There is a set of models that I've been deeply impressed by since I studied Deep Reinforcement Learning in 2017: ABM, or Agent-Based Models.
I even wrote a set of code to perform simple simulations: assuming the market has agents with different styles trading based on certain strategies, can their collective behavior be used to predict the market?
At that time, simulating as many strategies or trading styles as possible was extremely difficult; it required massive amounts of data and computing power, so I set it aside. Now seven years have passed. Actually, since the release of ChatGPT, I have always felt there should be an opportunity to pick up ABM again, but for various reasons, I've become less focused, so this idea has remained just an idea.
Today, I came across a paper: "Evolutionary Optimization of Model Merging Recipes" by the Japanese team sakana.ai, which utilizes evolutionary algorithms and model merging.
Neither evolutionary algorithms nor model merging are innovative. Friends have discussed merging several models to output a better model before, and various merged models are even dominating the Open LLM Leaderboard.
The Sakana team's achievement lies in using evolutionary algorithms to merge multiple 7B parameter models, reaching state-of-the-art performance and even surpassing many 70B models. The team has open-sourced the algorithm: https://github.com/SakanaAI/evolutionary-model-merge.
Before this, I didn't pay much attention to model merging. On one hand, I thought the logic that merging produces better results made sense; on the other hand, from a daily work perspective, I still focused more on the single best models.
However, today, this paper seems to have reignited the idea of combining Large Language Models with ABM. I just know that I definitely won't have time to try it in the near future, so I'm writing the thoughts down below, hoping they might be inspiring.
First, a simple schematic diagram imitating the structure of the aforementioned paper.

- If the "investors" in the schematic are replaced with "industries" or "companies," the principle might be the same;
- If we imagine the market as potentially thousands of models, whether the models themselves represent different styles of investors or investment targets, the difference lies in the input data;
- In essence, every specific decision is made under incomplete information. Therefore, for each model, random masking should be applied to the inputs to create an environment of information asymmetry;
- Theoretically, Deep Reinforcement Learning and Genetic Algorithms should be combined, allowing for supervised "fine-tuning" using market data;
- LLMs provide an excellent starting point; the purpose of fine-tuning is not necessarily for the model to predict the market, but to form a certain style or an understanding of a "specific target";
- Problem 1: Before the experiment, it's hard to know how many sub-models are needed to reach a "scale effect," but I roughly estimate that several hundred are necessary. If each model is 7B in size with INT8 precision, it might require dozens of H100s or A100s (both A100 and H100 support MIG, Multi-Instance GPUs, which can split one GPU into up to 7 instances, appearing as 7 independent GPUs in a Kubernetes environment). What if thousands of models are needed?

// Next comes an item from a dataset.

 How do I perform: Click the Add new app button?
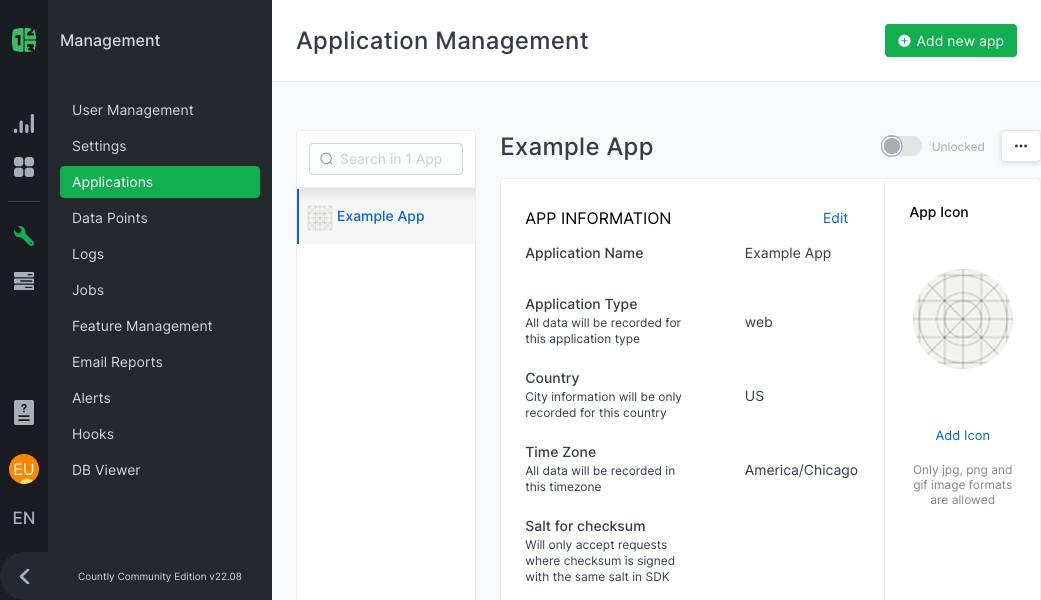[950, 41]
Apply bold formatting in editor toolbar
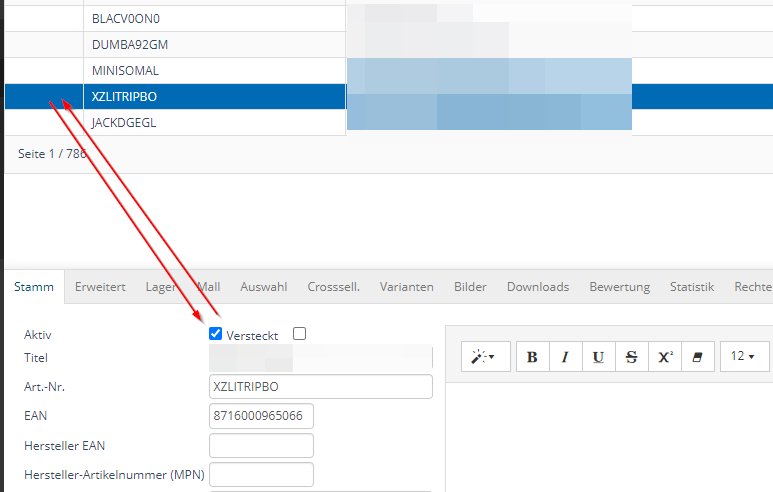 (532, 357)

- Problem 2: Theoretically, various structured or unstructured market data are time-series based. I haven't seen particularly stunning research results for time-series Transformers yet. Sora’s combination of spacetime patches based on latent space and DiT shows some glimpses of hope, but applying it to real time-series data may require many attempts.
Conclusion: The above assumptions are likely wrong, but in the era of large models, with basic computing power and data constraints largely met, the cost of trial and error is much lower than before—at least Sora was developed through trial and error. For the foreseeable future, I likely won't have the time or ability to conduct the aforementioned "trials." However, there is one thing I have believed for the past decade: we may not find a single better model to predict the market, but we might find many models that mimic "investment behavior," and their collective output might at least approach the surface phenomena of market operations.
These models might just be the market's "World Model."